I know, it's a little overkill for a kitchen sink ( pardon the dirty stock pot), but with all of the rain we've been having, the cyclamen make it in again, even though these lost alot of flowers in the rain, they are still starting to bloom. Two more weeks, and the window will be full, as will the walk outside of the greenhouse, since I brought the pots all outdoors to get a good, soaking rain to start them into growth.

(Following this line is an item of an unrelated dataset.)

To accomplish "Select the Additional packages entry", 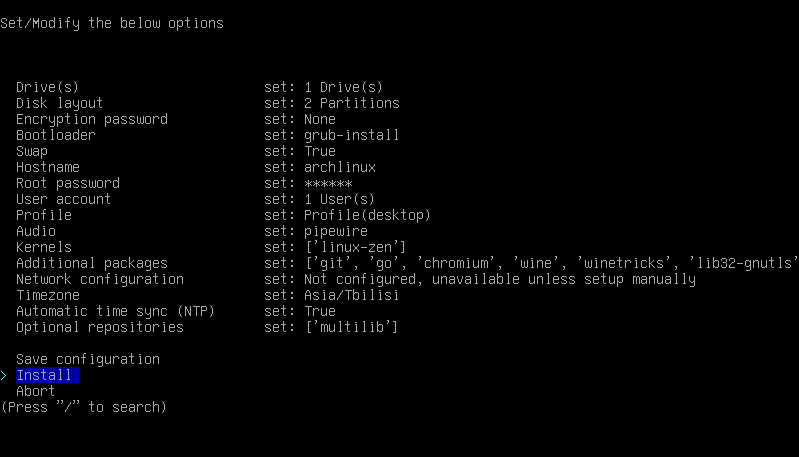I will pos(91,263).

In this season of transition, the first cool nights, hot days, autumnal rains, bulb plants from the Mediterranian and South Africa begin to emerge from thier summer rest across our planet. It's one of the wonder of the plant kingdom. Cyclamen species are particularly seasonal, as such, most species are begining to emerge in the forests around Rome, in the gardens of those living in the northern hemisphere, and on the Greek Isle of Rhodes, where, the leaves of Cylamen graecum are surely being picked for eating. Yes, eating. hmmm Check this out.
OK, I know, strange to many of us but I happened across the site History of Greek Food, and here is what they have to say abour our precious Cyclamen graecum leaf thanks to Blogger Rachel Laudin.
“In ancient years the cyclamen was especially known for its medical virtues (it contains a powerful purgative poison). Its tuberous Rhizomes (thickened roots) have cyclamin which is a toxic saponin, so never try to eat them. The leaves of Cyclamen graecum have a bitter- sweet taste.
The best known florist’s cyclamen, Cyclamen persicum, is an important edible wild plant in Iran and Palestine. Its leaves are also cooked filled with rice, minced mutton meat, spices and eaten with yogurt (Palestinian Za’ matoot, Iranian dolme). I do not know if the leaves of this species have different taste.
However, the Greek cyclamen recipe is old and almost forgotten. In fact, the use of local Mediterranean food plants stands at a crucial point. As you know, Eastern Mediterranean communities were very much centered around cultivated and wild food both for subsistence and profit. After World War II the consumption of wild plants and seeds changed following the socio – economic changes. Unfortunatelly the amazing traditional knowledge regarding wild plants resources has not been infused to the young generations and I wonder if it already is on the brink of disappearance.”